Character is truthfulness, courage, commitment to service of country and your fellow men and women. It is respect for others, respect for yourself. Some concept of honor and personal integrity. A commitment to law and social justice.
Wearing a flag pin a reflection of character? Someone who believes this is, at best, still stuck in moral kindergarten.
well, what do you expect him to say? That he’s an a-hole?
I haven’t read Lippman’s book, so I don’t know if he deals with the issue I’m going to bring up, but the dilemma he poses is an artifact of the lack of mediating institutions that stands between the individual and his government. Those institutions are multiple: they include the bureaucracy, which follows a rule by law, and thus restrains the untrammeled autocracy of the leader; it includes professional associations like the bar, the pastorate, the professoriat, all of whom at one time were held in respect for their learning and identification with a certain ethic. It also includes political parties.
The reason why we have a problem is because we have lost that intermediation. In my opinion the most serious loss is the destruction of the political party as an effective organ for coordinating political talk. As late as the 1960s it was usually necessary to get the support of the local party establishment to run with half a chance of success for Congress. By the 1980s anyone who could mass the funds needed to pay for volunteers and advertisers could manage a campaign. What did Schwarzenegger ever do in the Republican Party? He had name recognition and lots of money.
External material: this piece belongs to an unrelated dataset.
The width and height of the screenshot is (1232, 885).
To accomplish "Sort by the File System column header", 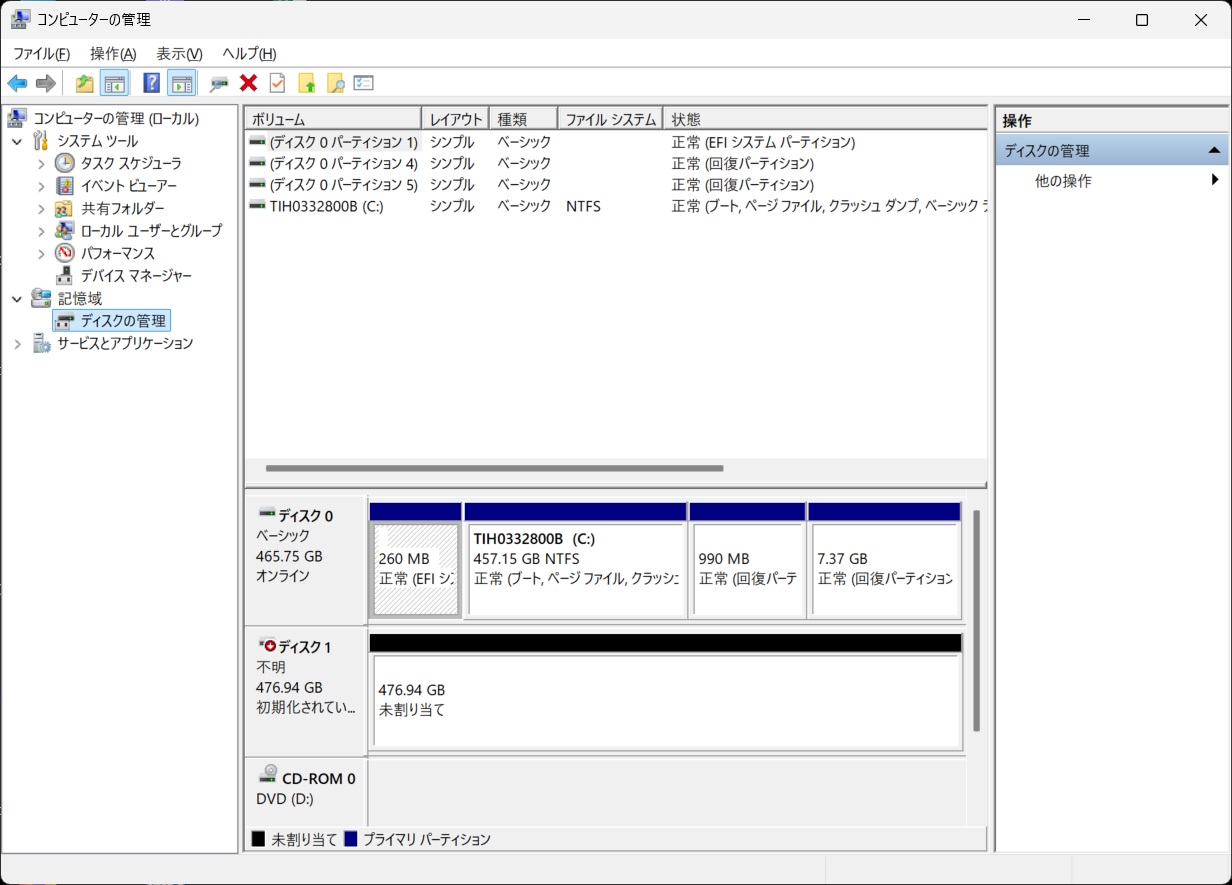I will (x=610, y=119).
The Democrats are as responsible for this mess as the Republicans. The replacement of political parties by political cliques may have happened anyway, owing to the nature of television campaigning, but the one-off campaigns of McGovern and Carter and Clinton, all of whom came from the outside with outside support, finished it off.
The present administration has taken mighty steps to destroy what’s left of independent intermediaries in this country. They wrecked the bureaucracy, especially the critical one in DOJ; but they have done their best to castrate the DOD, the Treasury, and State. They also tried to go after the Universities, but have not succeeded. They have gone after the ‘liberal’ churches.
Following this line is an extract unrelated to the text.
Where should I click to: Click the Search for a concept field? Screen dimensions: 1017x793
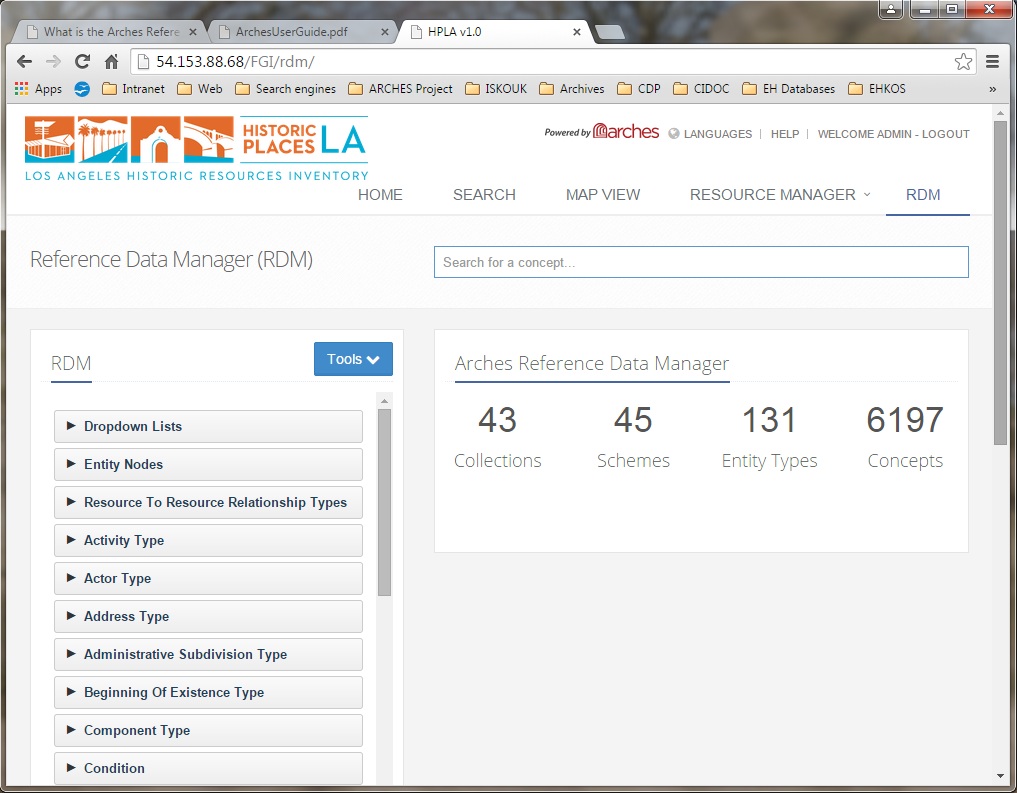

Hannah Arendt explained how it all works in her Origins of Totalitarianism. It’s all there. Lippman ws operating in a world where there were still intermediaries.
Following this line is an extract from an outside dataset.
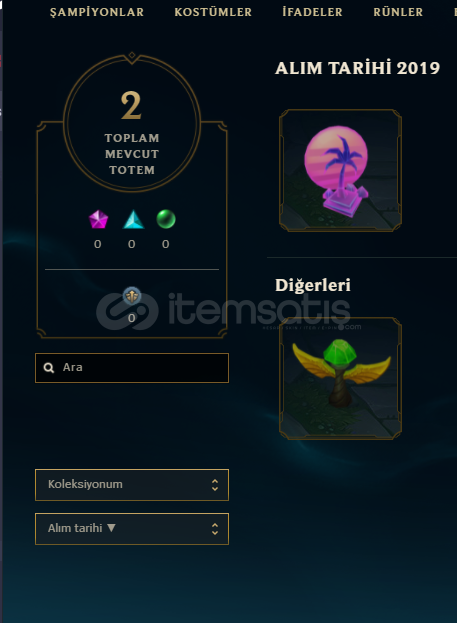Viewport: 457px width, 623px height.
Task: Select the green gem winged ward skin
Action: 340,378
I will add also, again citing Walter Lippmann (1992, p. 32) from his book “Public Opinion” which argued that “analysis of the nature of news and of the economic base of journalism seems to show that the newspapers necessarily and inevitably reflect, and intensify the defective organization of public opinion.” And, perhaps, the most important path for future studies is to design a proper organization of public opinion in order the public voices to be more independent, sound and firm. The properly organized public opinion will give the news media the role of “formulator” of potential political decisions, rather than “apologist, critic, or reporter after the decision has been made.” (Lippmann, 1992, p.32)
I think there is much hope
Lippmann wrote Public Opinion shortly after World War I, which had involved a massive effort of manipulation through coordinated government and media propaganda — especially to get the US to support the allies and, ultimately, to enter the war. So, while it is true that there were still intermediaries in those days, they were coordinated into the propaganda effort — and they either got with the program or suffered greatly for resisting. Looking back from our present vantage point, no longer caught up in that particular moment, we find the “manufacture of consent” almost risibly obvious.
http://www.sourcewatch.org/index.php?title=Committee_on_Public_Information
What’s most interesting for us right now, is to see how these now time-tested methodes, bolstered by vastly more sophisticated technology, are finally running up against their limits, such as: declining credibility of the corporate elites, rise of new elites (e.g. bloggers) representing the enhancement of the public’s reality-testing and communication skills; and simply, reality itself. Obviously much more could be said about this!